(Collected data)
※

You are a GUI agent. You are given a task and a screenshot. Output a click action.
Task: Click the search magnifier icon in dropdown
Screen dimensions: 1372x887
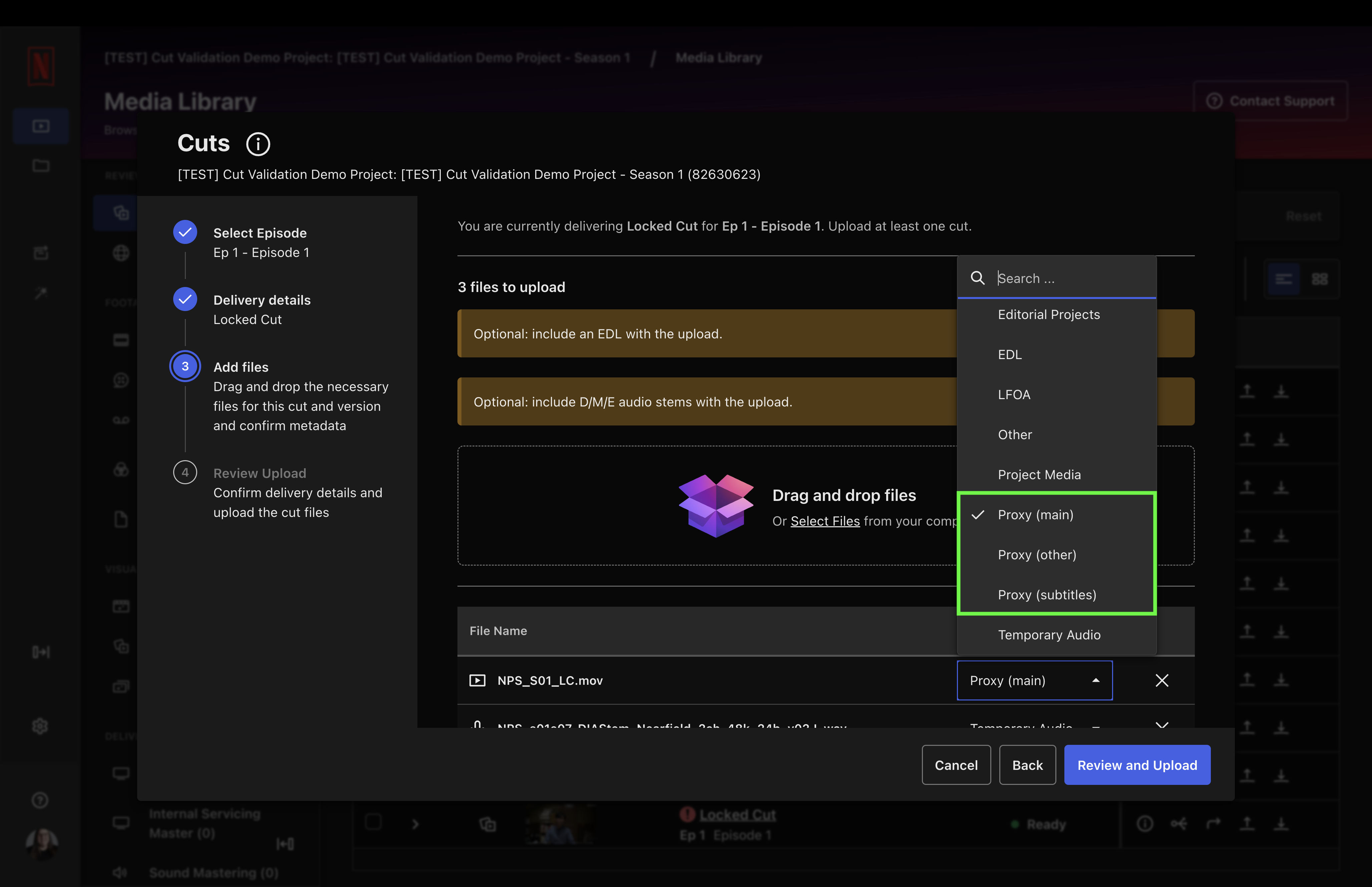[977, 278]
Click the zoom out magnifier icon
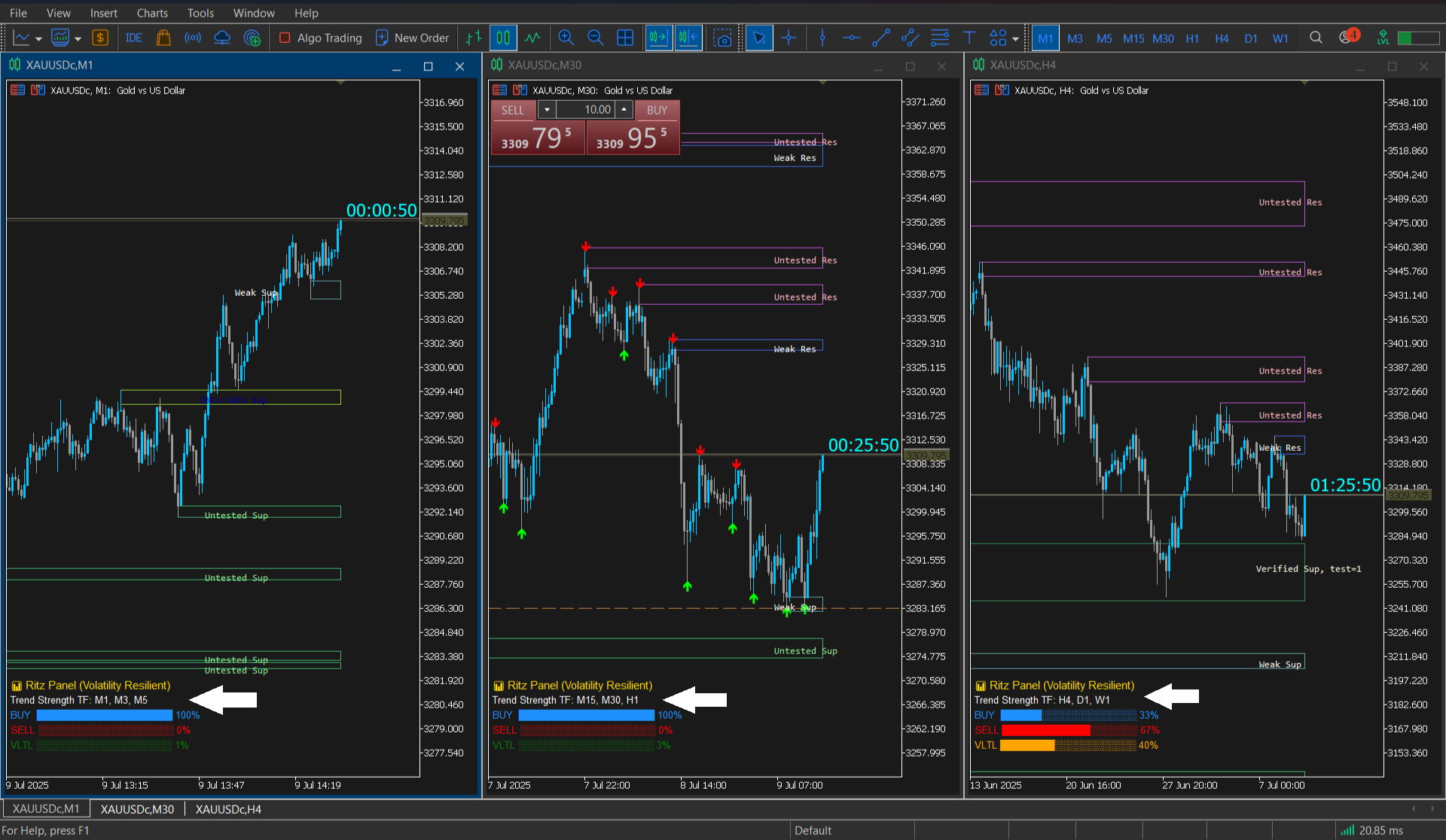The height and width of the screenshot is (840, 1446). pos(595,38)
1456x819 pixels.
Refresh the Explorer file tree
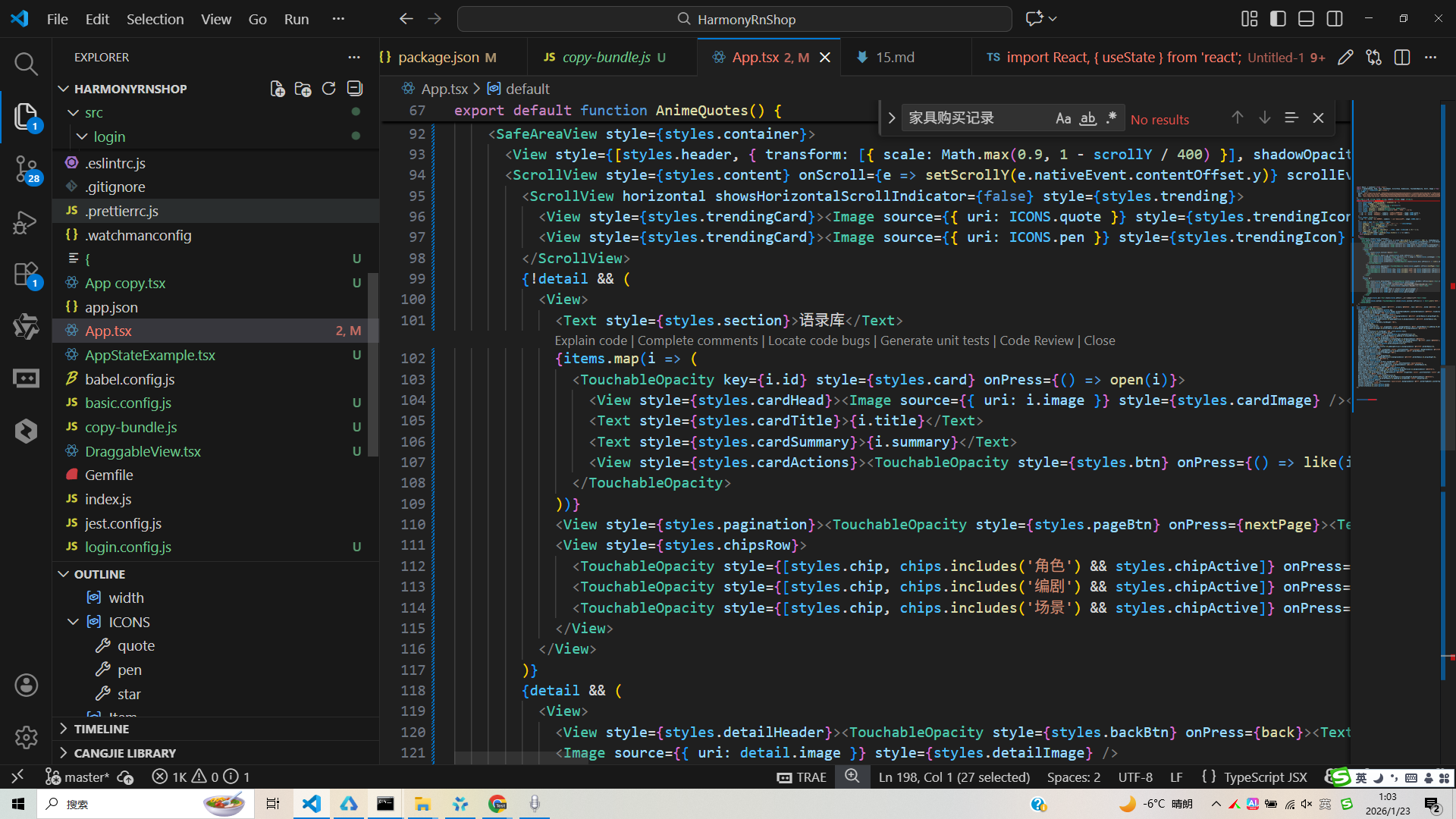pyautogui.click(x=328, y=89)
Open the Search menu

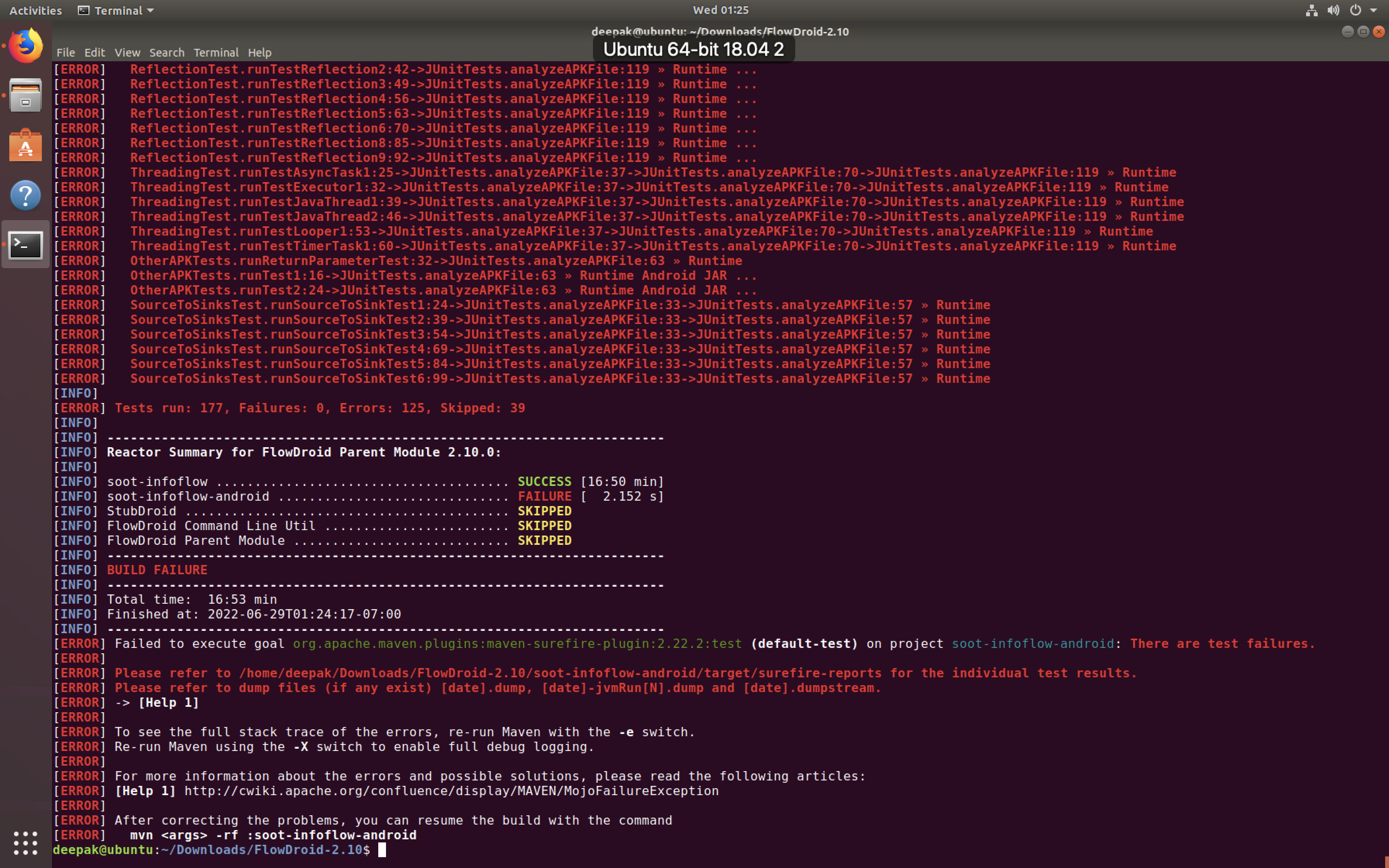tap(166, 52)
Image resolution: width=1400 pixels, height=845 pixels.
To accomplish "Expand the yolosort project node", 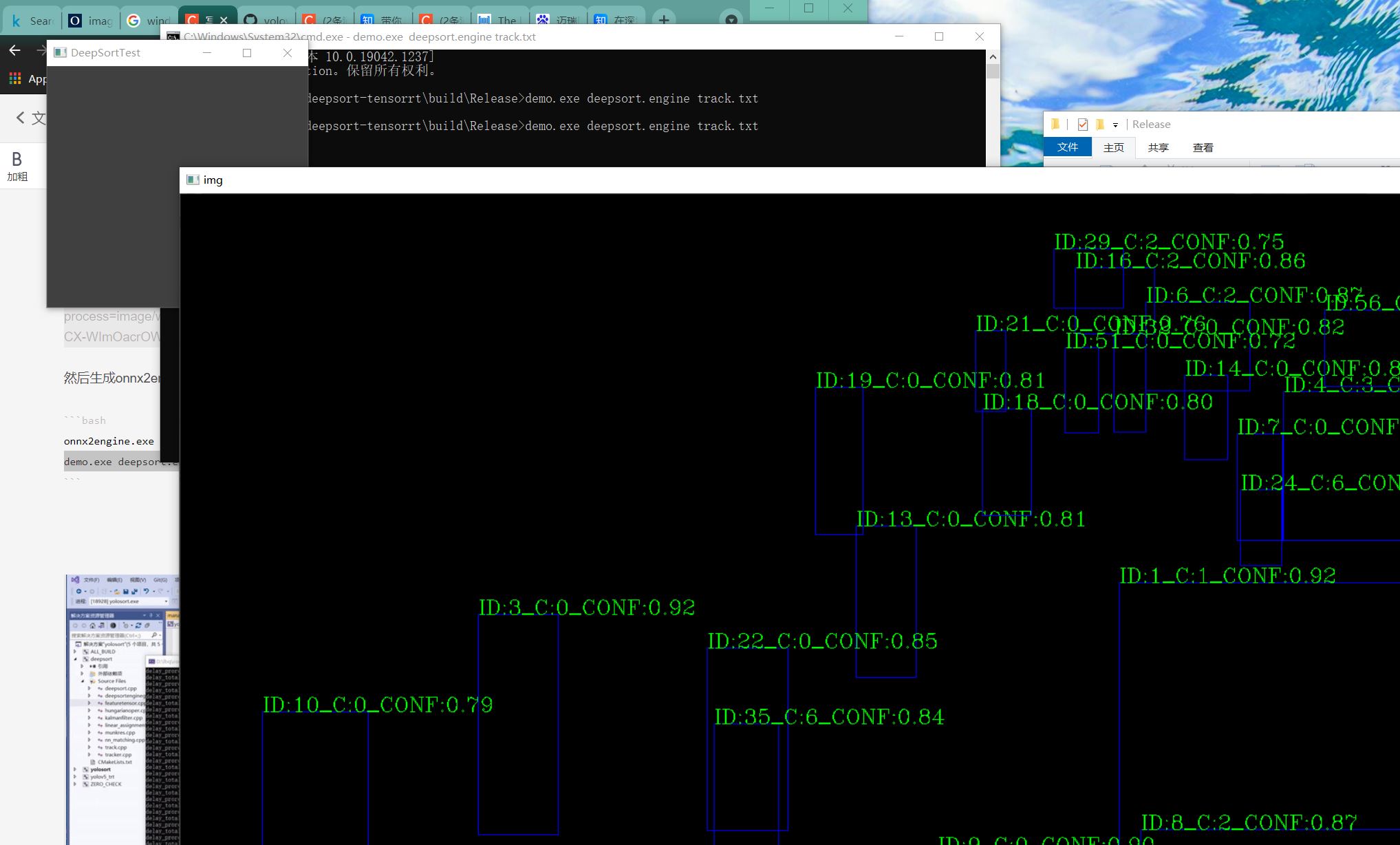I will click(x=74, y=769).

※

**WORK INSTRUCTION**
Find all the lines with "pixels" in the data and copy them.

**SOLVED PROBLEM**
1456x819 pixels.
Image resolution: width=1400 pixels, height=845 pixels.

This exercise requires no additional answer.